WHAT IS BEING ASKED> Show every line of the data that contains the string "resolution".

DATASET RECORDS Start Marker

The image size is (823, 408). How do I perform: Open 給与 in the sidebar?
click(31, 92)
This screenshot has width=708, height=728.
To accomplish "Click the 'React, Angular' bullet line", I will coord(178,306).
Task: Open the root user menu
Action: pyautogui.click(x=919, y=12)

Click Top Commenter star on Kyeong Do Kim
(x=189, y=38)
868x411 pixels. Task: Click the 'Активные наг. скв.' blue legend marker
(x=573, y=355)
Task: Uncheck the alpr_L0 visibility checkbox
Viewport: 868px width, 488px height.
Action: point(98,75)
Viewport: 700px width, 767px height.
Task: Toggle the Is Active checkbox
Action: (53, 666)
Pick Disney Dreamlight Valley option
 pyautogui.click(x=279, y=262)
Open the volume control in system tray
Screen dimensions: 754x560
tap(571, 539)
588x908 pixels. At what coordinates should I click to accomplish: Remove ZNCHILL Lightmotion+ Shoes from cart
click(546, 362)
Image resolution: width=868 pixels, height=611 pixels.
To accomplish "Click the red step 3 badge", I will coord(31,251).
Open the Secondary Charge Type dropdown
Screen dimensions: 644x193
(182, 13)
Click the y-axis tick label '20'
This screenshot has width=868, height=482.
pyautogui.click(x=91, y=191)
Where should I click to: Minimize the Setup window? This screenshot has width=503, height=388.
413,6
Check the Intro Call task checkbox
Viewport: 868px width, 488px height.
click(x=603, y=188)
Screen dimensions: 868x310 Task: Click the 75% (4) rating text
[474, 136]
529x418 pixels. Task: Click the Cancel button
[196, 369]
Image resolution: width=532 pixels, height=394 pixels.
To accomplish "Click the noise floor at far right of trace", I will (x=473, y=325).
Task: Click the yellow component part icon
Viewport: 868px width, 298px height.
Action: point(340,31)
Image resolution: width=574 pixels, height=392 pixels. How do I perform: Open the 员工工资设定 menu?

DATASET RECORDS End Marker

SOLUTION FOR THIS PROBLEM>
Image resolution: width=868 pixels, height=611 pixels.
Image resolution: width=532 pixels, height=394 pixels.
Image resolution: width=574 pixels, height=392 pixels. How do I perform: Open the 员工工资设定 menu?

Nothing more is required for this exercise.